Feargus O'Sullivan is a contributing writer to CityLab, covering Europe. His writing focuses on housing, gentrification and social change, infrastructure, urban policy, and national cultures. He has previously contributed to The Guardian, The Times, The Financial Times, and Next City, among other publications.
Visitors are underestimating the country’s dangers—and taking locals for granted.
This month, Iceland’s ongoing tourism problems took a dark turn.
Over the first weekend of July, two tourists in separate incidents died while hiking in the country’s notoriously hardscrabble terrain. One male visitor died after falling from a cliff at Hljóðaklettar in Iceland’s northeastern highlands, while a woman lost her life after tumbling from the slopes of Iceland’s most photographed mountain, Kirkjufell, from a spot lying off the official path. While they may have been caused by unforeseen circumstances rather than negligence, the two deaths point to a worrying trend. Too many tourists are coming to Iceland without being fully prepared for its extreme terrain and weather.
Icelanders repeatedly warn visitors of what might seem the obvious dangers of approaching crashing surf or water at 175 degrees Fahrenheit, often to little avail. There’s more to Iceland visitors’ poor behavior than simple lack of preparation, however. The Icelandic public has been losing it recently over visitors’ bad behavior, sick of people who treat the country as some sort of fire-and-ice theme park where elves arrive to magically tidy up their mess.
Barely a week goes by without a tale of inappropriate public pooping going viral. Indeed, this story of tourists in East Iceland using a porta-potty as a luggage locker suggests restrooms themselves are among the few public places to be spared the wrath of visitors’ bowels. Iceland’s sparse population might possibly be leading tourists to bad behavior because they take perceptions of its emptiness to extremes and assume there’s almost nobody there. This could explain why the unwitting star of this video treated the road from Reykjavik to Keflavik Airport (among the country’s busiest) as if it were some backwoods horse track.

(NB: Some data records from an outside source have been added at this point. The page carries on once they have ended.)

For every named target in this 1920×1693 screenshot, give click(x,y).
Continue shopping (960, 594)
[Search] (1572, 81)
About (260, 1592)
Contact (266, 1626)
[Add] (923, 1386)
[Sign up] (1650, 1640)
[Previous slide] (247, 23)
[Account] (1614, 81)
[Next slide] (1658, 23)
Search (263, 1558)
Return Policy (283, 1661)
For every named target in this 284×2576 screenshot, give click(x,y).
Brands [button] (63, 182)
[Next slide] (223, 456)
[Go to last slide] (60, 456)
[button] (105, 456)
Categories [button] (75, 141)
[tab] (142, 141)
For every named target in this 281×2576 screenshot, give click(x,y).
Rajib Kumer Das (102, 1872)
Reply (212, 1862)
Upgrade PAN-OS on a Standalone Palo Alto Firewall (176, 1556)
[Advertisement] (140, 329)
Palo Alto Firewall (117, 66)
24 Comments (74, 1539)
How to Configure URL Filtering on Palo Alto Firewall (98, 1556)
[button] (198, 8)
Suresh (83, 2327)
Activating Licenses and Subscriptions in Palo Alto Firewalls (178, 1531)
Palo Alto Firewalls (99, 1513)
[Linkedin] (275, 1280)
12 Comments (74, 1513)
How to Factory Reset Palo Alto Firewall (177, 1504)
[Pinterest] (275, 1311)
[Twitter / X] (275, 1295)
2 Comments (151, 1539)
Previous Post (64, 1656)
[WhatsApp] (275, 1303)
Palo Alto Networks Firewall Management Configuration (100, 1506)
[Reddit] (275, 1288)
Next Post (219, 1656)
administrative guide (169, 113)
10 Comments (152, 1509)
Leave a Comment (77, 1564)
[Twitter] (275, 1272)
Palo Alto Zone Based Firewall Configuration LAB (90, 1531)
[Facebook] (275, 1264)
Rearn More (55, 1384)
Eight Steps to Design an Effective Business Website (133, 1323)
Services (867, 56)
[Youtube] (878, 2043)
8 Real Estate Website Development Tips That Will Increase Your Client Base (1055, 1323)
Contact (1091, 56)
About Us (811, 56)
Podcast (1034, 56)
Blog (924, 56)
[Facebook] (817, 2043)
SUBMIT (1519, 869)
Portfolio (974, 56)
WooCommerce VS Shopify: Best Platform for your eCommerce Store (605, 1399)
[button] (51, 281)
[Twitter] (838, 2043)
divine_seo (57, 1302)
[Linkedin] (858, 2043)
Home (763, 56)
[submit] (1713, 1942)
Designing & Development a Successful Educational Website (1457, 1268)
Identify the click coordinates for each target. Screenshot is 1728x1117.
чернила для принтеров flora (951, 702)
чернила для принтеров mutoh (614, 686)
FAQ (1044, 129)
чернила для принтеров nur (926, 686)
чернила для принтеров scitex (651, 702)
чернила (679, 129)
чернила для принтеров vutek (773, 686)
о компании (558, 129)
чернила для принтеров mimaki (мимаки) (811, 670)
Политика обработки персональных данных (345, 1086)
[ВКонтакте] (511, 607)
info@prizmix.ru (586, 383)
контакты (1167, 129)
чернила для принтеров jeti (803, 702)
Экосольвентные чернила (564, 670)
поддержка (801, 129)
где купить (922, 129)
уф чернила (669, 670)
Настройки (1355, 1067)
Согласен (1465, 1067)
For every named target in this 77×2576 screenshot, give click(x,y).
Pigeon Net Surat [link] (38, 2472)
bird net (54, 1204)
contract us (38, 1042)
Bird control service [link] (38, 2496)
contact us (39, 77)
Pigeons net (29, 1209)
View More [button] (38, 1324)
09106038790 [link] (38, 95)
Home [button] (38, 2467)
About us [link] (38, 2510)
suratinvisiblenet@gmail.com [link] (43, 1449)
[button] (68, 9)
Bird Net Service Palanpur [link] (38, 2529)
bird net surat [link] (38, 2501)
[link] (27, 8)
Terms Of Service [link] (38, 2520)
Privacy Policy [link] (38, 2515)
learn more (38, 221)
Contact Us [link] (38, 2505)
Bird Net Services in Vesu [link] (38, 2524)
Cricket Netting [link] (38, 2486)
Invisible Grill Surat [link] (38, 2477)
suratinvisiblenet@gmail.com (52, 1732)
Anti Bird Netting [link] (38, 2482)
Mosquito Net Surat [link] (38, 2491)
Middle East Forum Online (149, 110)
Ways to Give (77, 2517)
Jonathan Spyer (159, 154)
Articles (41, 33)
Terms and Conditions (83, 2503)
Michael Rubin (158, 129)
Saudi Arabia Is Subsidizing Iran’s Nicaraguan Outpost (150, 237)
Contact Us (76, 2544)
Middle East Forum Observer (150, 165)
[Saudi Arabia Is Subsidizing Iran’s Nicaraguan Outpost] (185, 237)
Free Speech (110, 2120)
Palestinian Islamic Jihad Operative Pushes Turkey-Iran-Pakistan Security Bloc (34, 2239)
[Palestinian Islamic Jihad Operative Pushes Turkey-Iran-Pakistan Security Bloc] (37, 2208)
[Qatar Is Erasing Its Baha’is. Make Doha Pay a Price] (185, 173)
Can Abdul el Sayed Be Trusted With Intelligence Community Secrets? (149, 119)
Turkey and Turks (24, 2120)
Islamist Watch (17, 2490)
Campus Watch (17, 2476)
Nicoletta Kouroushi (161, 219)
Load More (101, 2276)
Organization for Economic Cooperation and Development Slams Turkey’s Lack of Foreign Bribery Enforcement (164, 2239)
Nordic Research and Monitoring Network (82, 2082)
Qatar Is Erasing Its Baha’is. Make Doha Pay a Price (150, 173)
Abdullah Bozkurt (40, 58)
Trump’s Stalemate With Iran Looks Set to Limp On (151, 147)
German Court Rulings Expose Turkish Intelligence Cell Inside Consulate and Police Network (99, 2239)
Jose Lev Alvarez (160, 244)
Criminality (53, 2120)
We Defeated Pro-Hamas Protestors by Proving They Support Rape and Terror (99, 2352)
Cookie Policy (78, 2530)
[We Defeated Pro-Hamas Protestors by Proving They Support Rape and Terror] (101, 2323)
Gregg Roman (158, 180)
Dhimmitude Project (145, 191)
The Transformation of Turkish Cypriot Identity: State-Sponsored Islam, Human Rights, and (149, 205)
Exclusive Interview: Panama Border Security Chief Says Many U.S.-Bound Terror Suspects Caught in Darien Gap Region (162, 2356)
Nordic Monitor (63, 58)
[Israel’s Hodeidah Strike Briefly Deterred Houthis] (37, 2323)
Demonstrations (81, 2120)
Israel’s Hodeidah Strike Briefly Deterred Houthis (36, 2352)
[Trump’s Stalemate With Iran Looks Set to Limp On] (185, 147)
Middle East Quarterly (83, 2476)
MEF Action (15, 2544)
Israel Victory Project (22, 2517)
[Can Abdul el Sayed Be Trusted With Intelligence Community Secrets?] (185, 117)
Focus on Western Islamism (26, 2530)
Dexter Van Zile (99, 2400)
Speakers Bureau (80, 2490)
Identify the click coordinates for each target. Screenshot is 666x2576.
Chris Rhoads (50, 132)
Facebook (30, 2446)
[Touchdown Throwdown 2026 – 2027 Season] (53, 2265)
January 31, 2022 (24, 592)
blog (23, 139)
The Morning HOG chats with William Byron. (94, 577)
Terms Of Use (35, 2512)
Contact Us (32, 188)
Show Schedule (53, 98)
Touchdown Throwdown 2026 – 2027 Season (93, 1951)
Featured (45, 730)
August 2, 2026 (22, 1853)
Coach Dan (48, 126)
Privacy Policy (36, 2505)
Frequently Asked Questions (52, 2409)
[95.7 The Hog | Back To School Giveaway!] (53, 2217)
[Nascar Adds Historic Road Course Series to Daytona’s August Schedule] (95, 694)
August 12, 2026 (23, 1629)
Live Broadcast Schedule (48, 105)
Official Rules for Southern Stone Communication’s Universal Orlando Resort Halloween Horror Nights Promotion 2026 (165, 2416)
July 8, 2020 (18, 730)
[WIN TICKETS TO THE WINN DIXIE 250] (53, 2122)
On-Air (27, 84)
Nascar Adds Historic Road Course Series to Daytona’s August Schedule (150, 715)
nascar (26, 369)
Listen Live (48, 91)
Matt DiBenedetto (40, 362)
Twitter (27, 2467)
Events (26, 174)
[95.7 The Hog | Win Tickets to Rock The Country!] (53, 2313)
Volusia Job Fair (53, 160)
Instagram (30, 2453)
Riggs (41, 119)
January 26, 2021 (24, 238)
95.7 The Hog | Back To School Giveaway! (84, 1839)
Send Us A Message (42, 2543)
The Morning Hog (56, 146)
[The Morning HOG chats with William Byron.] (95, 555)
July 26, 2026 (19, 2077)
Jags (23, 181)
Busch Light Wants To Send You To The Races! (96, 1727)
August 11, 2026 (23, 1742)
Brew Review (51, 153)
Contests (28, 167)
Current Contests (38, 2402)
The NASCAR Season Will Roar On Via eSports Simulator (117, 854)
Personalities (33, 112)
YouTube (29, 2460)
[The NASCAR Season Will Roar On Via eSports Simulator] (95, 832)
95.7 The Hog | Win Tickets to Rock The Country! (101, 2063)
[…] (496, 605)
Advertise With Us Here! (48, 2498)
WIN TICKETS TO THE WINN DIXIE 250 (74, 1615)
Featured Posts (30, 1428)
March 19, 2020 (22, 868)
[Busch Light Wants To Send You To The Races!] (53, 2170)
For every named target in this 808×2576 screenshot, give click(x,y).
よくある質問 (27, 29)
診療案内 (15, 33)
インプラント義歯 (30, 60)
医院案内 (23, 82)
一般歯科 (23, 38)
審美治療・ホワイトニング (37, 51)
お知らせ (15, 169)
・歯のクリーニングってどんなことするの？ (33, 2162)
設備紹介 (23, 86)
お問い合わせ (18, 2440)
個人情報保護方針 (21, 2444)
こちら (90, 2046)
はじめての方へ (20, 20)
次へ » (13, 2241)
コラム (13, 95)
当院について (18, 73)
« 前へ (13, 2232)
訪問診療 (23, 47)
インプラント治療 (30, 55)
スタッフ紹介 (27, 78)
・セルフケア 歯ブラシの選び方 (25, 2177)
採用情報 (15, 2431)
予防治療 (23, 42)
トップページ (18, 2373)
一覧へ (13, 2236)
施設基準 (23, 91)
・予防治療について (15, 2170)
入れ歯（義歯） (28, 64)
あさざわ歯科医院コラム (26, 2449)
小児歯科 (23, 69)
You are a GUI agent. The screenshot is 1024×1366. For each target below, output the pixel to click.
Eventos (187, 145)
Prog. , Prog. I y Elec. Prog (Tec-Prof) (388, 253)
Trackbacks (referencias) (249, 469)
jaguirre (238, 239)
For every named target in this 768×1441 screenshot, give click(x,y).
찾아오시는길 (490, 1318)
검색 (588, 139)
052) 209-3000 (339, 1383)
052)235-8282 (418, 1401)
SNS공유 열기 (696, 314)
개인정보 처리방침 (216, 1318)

It’s not just toilet facilities that are the issue. When it comes to accommodation, many visitors seem to ignore the rules. As a high-cost country, Iceland can even be expensive to camp in, leading people to pitch tents in vulnerable landscapes, or go from door to door requesting free accommodation. Even Reykjavik’s main concert hall, the Olafur Eliasson-designed Harpa, has had to ban visitors from napping or making sandwiches inside after a growing number of tourists started treating it as a kind of daytime dorm.
There’s a clear failure to engage with Iceland’s realities going on here, albeit one that’s partly understandable. Given how easy the country is to reach nowadays, it can be easy to forget what an untamed place it remains. Almost all its citizens’ homes are restricted to a narrow ring of land around the coast—with the great majority of them around Reykjavik—while the interior is largely, rocky, icy desert. Much of this area is inaccessible outside the brief summer and even then, dramatically changing weather and rocky landscapes make it a challenging environment that even Icelanders enter with great care.
Even in the more inhabited coastland, crashing breakers on the beaches can and do sweep people out to sea, while rivers and lakes are pitted with volcanic springs that belch dangerously hot water or scalding steam. All this is stunning. But it isn’t risk-free.
At its worst, naive ignorance of this can spill over into insensitivity, however, suggesting an indifference to the country beyond one’s own immediate experience of it. Perhaps the worst recent example of this to hit the media came last month when somebody picked out the words “SEND NUDES” on a mossy hillside—a joke that might be funny had it lasted a week, but will actually take 70 years to disappear as the moss slowly, laboriously regrows.
Anyone who tries to be a sensitive traveler must surely wince hearing these stories. Iceland itself must also take some of the blame, though. The country went big on the tourist industry after the 2008 financial crisis, when its booming, unsustainable banking sector crashed, leaving the country’s national debt at seven times what its annual GDP was before the crisis hit. The tourism industry’s expansion has helped save the economy, but just as its banking sector over-extended itself in the run-up to the crisis, so its tourist sector has mushroomed before it had all the necessary facilities in place.
The country is now rushing to catch up—and genuinely trying. This past year, major sites such as the rift valley and former parliament site at Thingvellir, the rift valley in which Iceland’s parliament once met, and the waterfall at Gullfoss have been a whirr of construction activity, with footpaths being widened and ample new restrooms being installed. Still, visitor numbers continue to grow—almost 1 million tourists visited this year between January and June, a rise of nearly 30 percent compared to the same period last year. More restrooms, beds, and better preparation by visitors should help smooth out some of the industry’s excesses, while Iceland still remains an easy, manageable place to travel around outside peak seasons.
The rising value of the Iceland’s currency might possibly prevent the boom going even further. But if tourist arrivals continue to rise as they do—American visitor numbers have leaped 58 percent this year compared to the same period last year—it’s hard to see how the county’s facilities will manage to catch up with the flow.